From: Anthony Watkinson <[log in to unmask]>
Date: Fri, 28 Jun 2019 07:55:29 +0100

I am fascinated by Eric’s assurance. Is this based on any special evidence
which he can produce? He may well have done a study on how publishers think
which is not known to me and which I cannot detect.



Anthony




From: Eric Elmore <[log in to unmask]>

Date: Thu, 27 Jun 2019 17:07:19 +0000



I think a more accurate way of understanding this statement is that

it's in the back of the mind of every Publisher, rather than in the

minds of the Librarians.  Librarians are interested in getting the

most content and value for our dwindling budgets in an ethical manner.

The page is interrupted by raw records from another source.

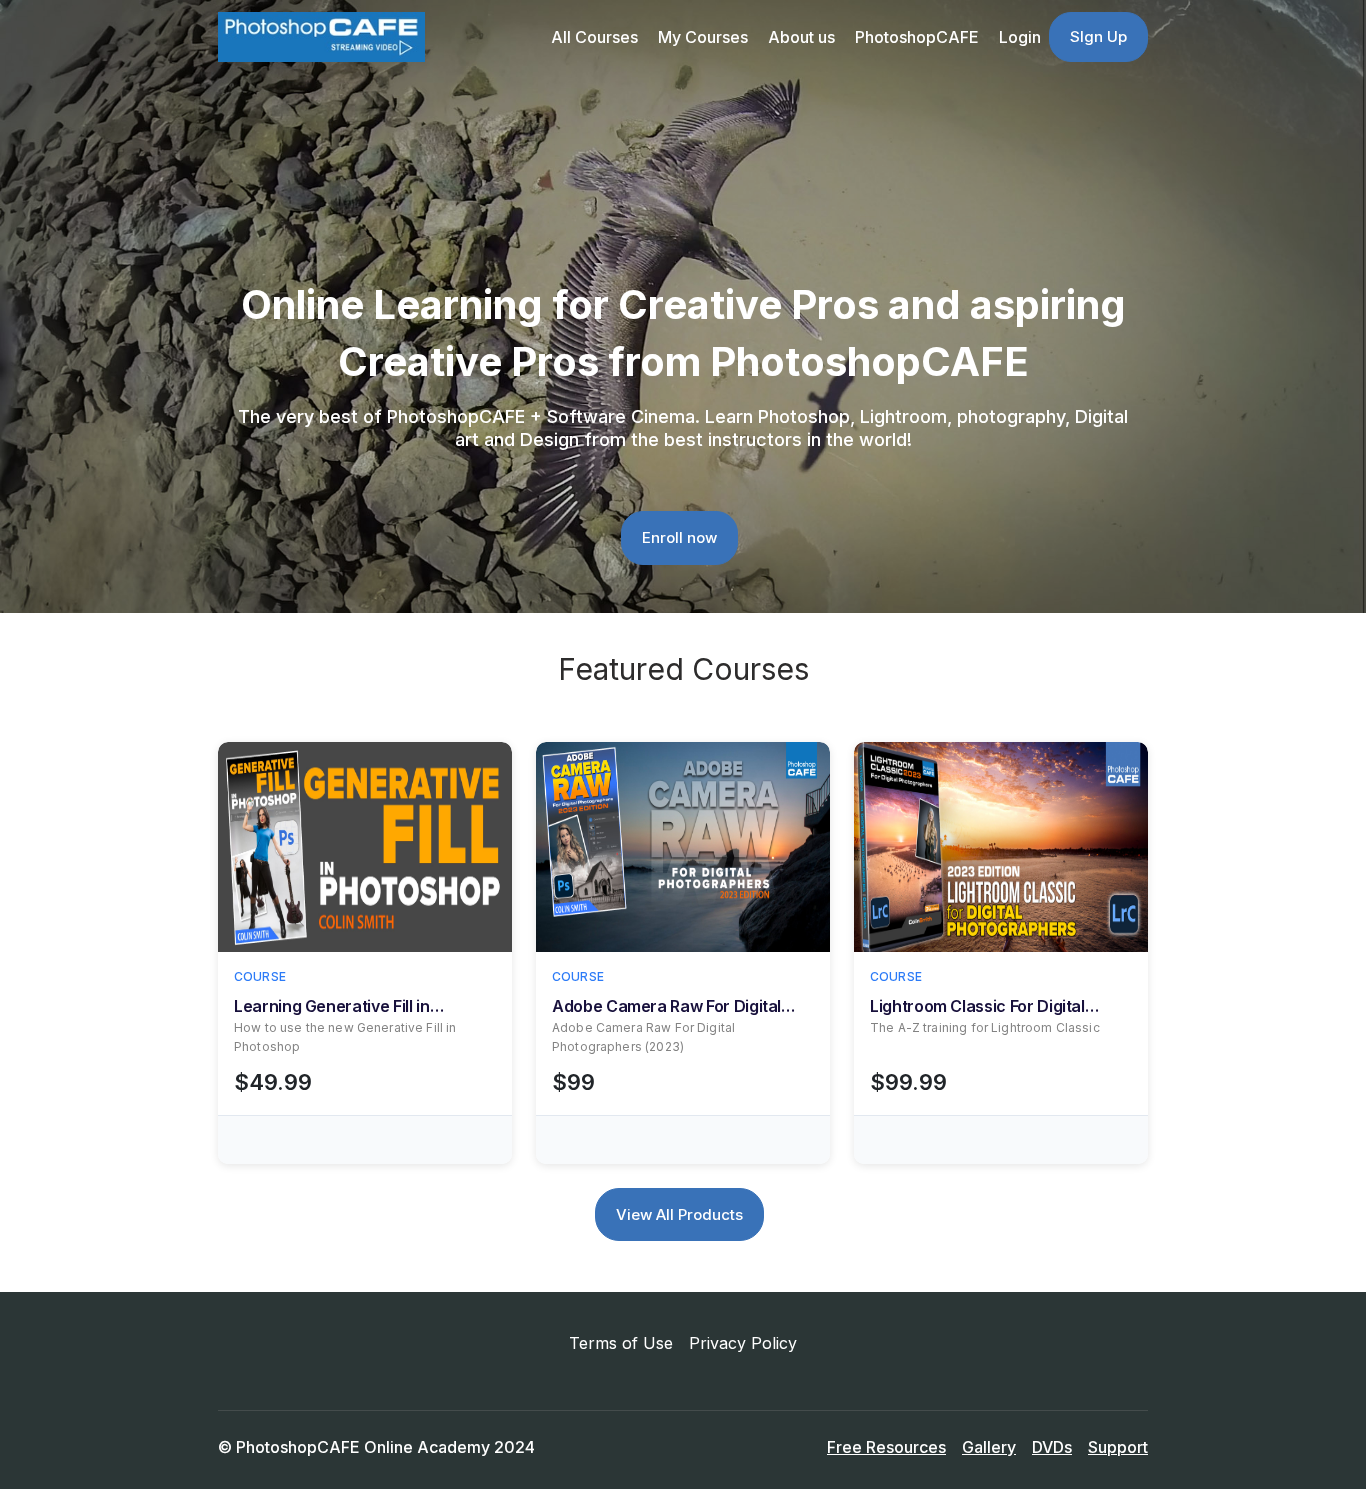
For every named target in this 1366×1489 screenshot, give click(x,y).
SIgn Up (1098, 36)
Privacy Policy (743, 1343)
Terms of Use (621, 1343)
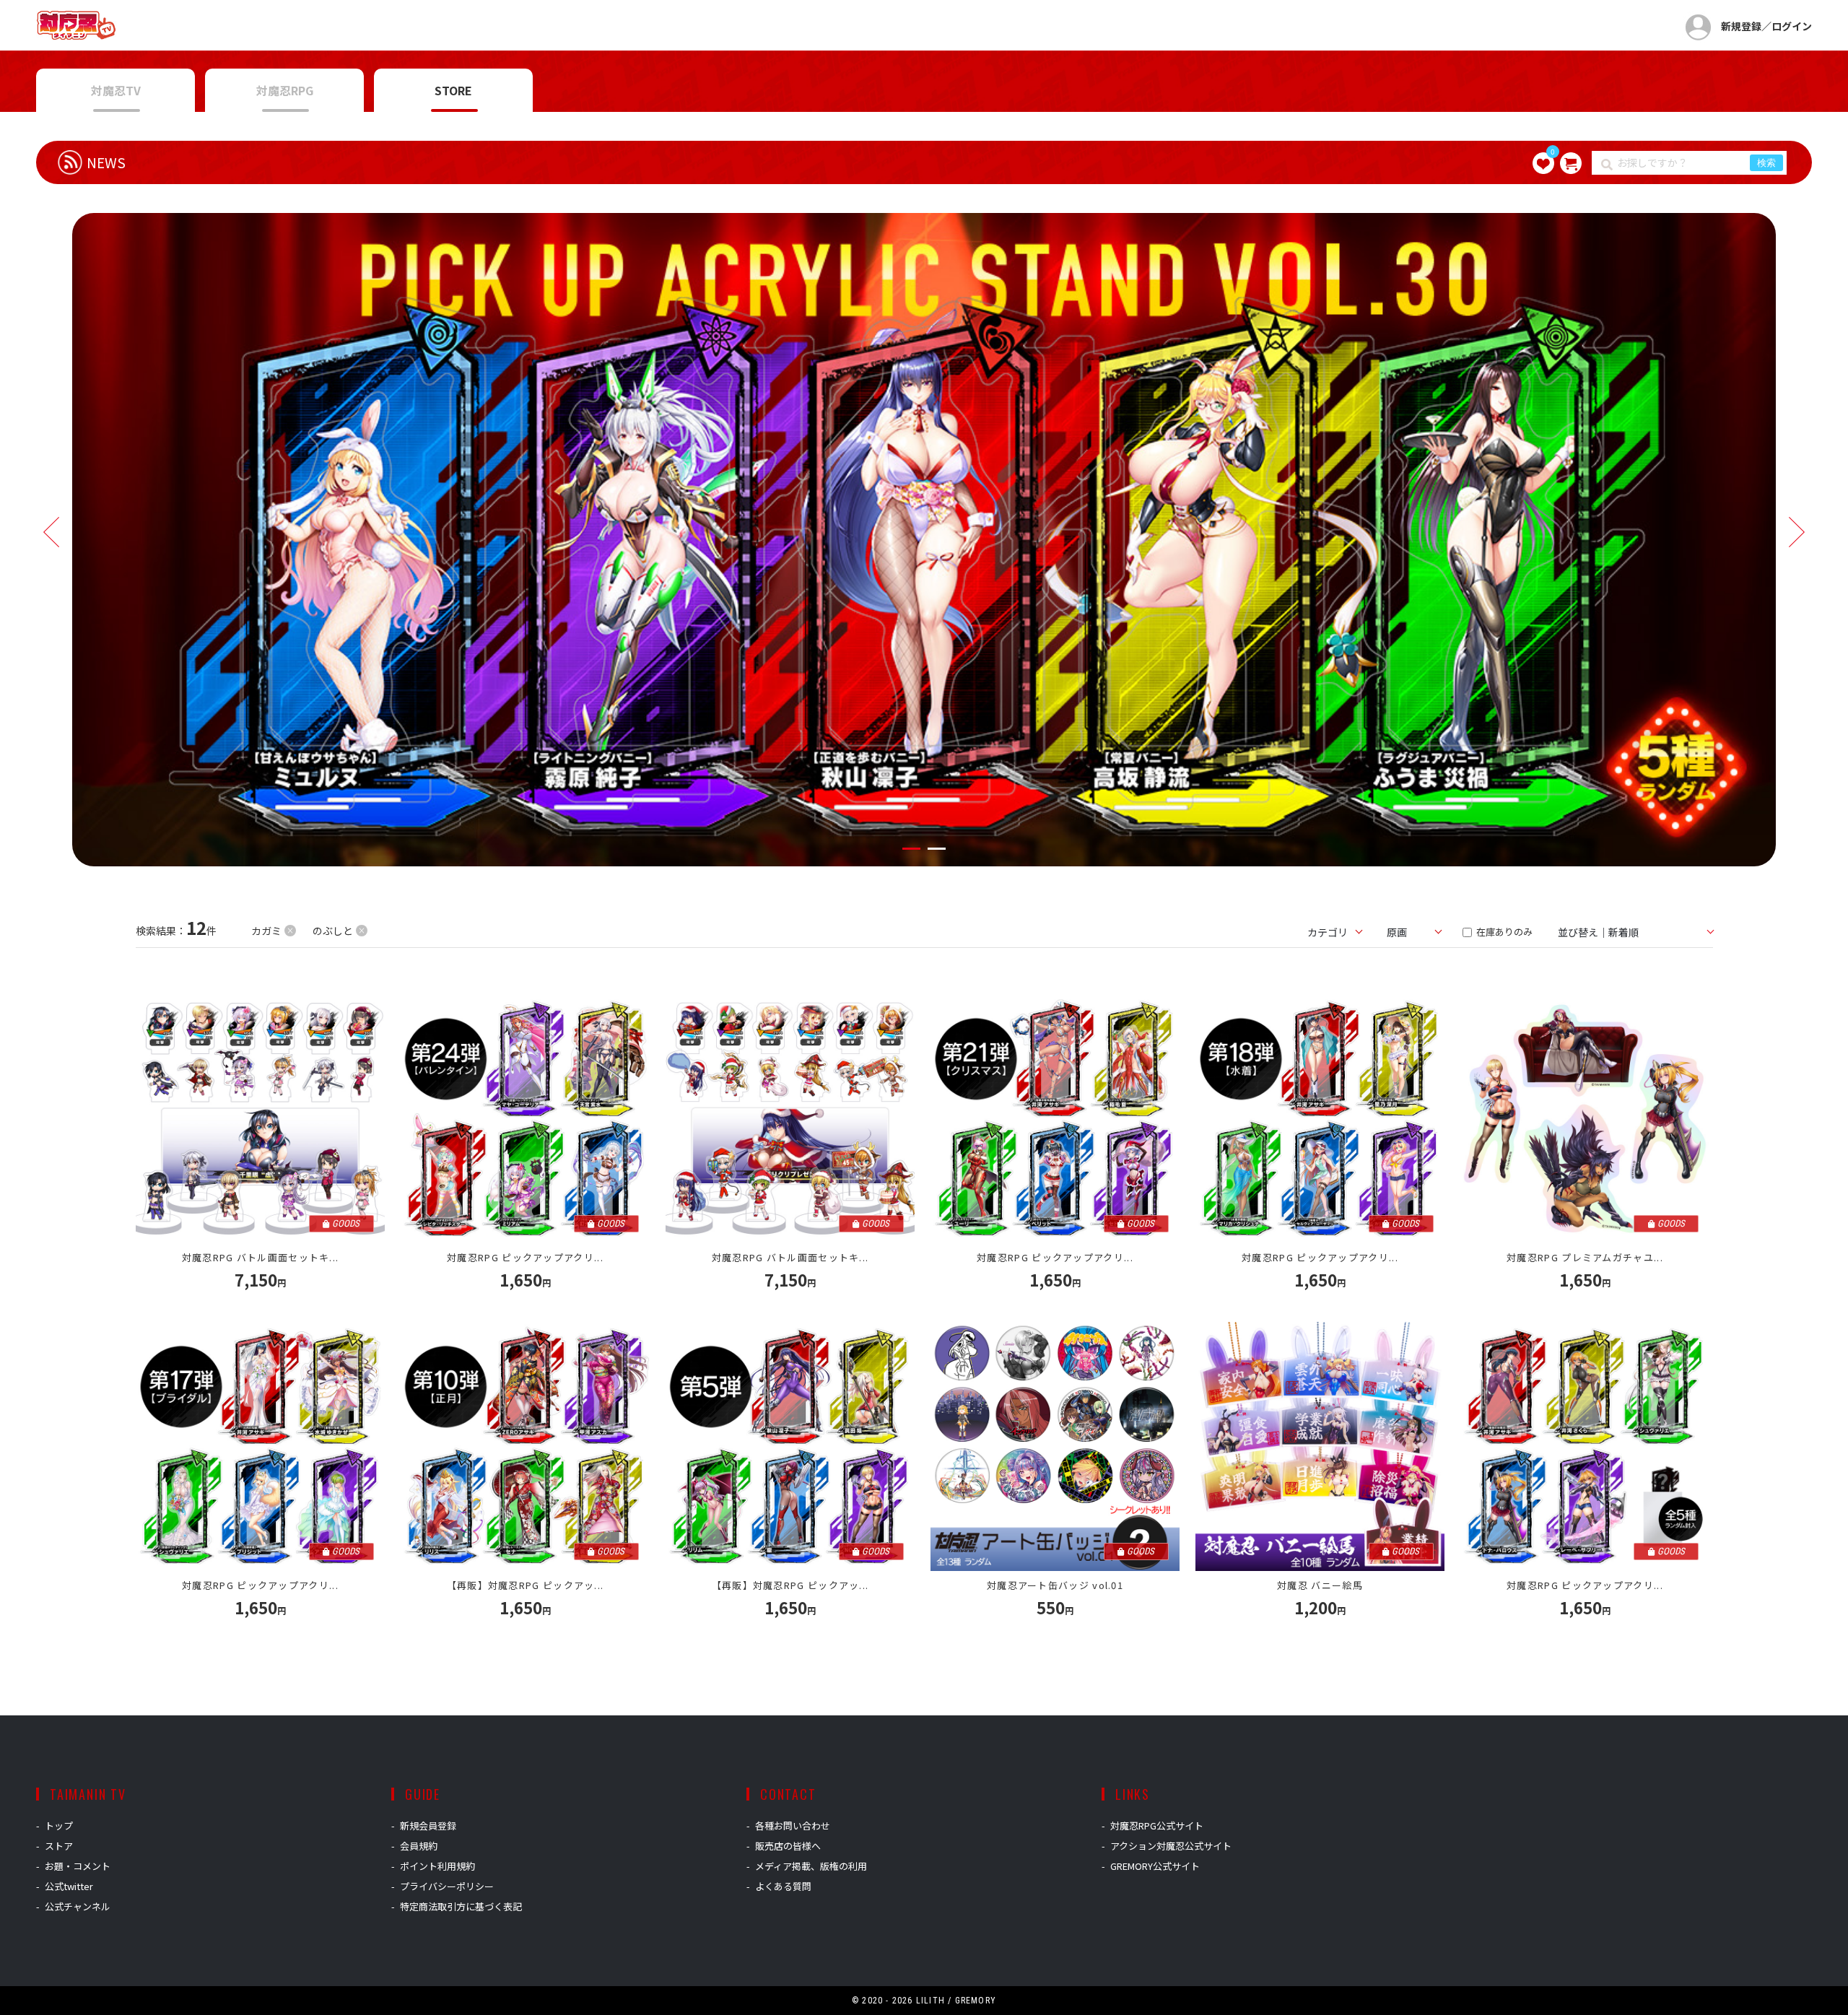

Not an easy or simple task.  Publishers, on the other hand, are

concerned with extracting every penny, ruble, shekel, pence, yuan,

yen, and/or ounce of blood they can from anyone who wants to use the

content they "publish".



It's Capitalism 101.  Once you understand the frame of mind someone

who works for a publisher, of course they think libraries are

leveraging a free resource such as SciHub.  Because that's exactly

what they would do if they were in the libraries position.  When the

only objective is the endless acquisition of money silly little things

like whether or not a resource is legal or ethical no longer have

relevance.



-----Original Message-----

From: "Maziar, Lucy (EDU)" <[log in to unmask]>

Date: Wed, 26 Jun 2019 18:49:26 +0000



It has certainly never been in the background on any negotiations with

vendors that I have been involved in.  My negotiations have always

about rising costs, static or reduced budgets, and the value of the

resource to my community along with license terms, customer service,

ease of use, etc.  Sci Hub and ResearchGate are never in my mind.  I

also would like to see the data that supports that statement that they

are in the background of every library negotiation with publishers.



Best,



Lucy



Lucia Maziar

Library Director

US Coast Guard Academy

Library (DL)

35 Mohegan Ave

New London CT  06320

860.444.8517

[log in to unmask]



________________________________



From: Danny Kingsley <[log in to unmask]>

Date: Tue, 25 Jun 2019 11:35:24 +1000



Not the ones I have been involved with Joe.  Perhaps others on the

list might wish to indicate their situations?  Or is there evidence

that I have missed in the public domain somewhere?



The point I am making is:

1. The story is misleading because it is directly claiming

subscriptions are being cancelled because of ResearchGate when it does

not support that with anything substantial, it is all inferred 2.

These kinds fo claims are what publishers use to justify embargoes,

when:

3. ResearchGate ignores embargoes anyway



The only group that take any notice of embargoes are libraries (the

same libraries that are the ones that pay the subscriptions, mind

you), and they are not the threat anyway.



Embargoes are an expensive (in terms of time spent managing them)

furphy created to ’solve’ a problem that generates elsewhere, and

where there is no evidence to support the original claim regardless.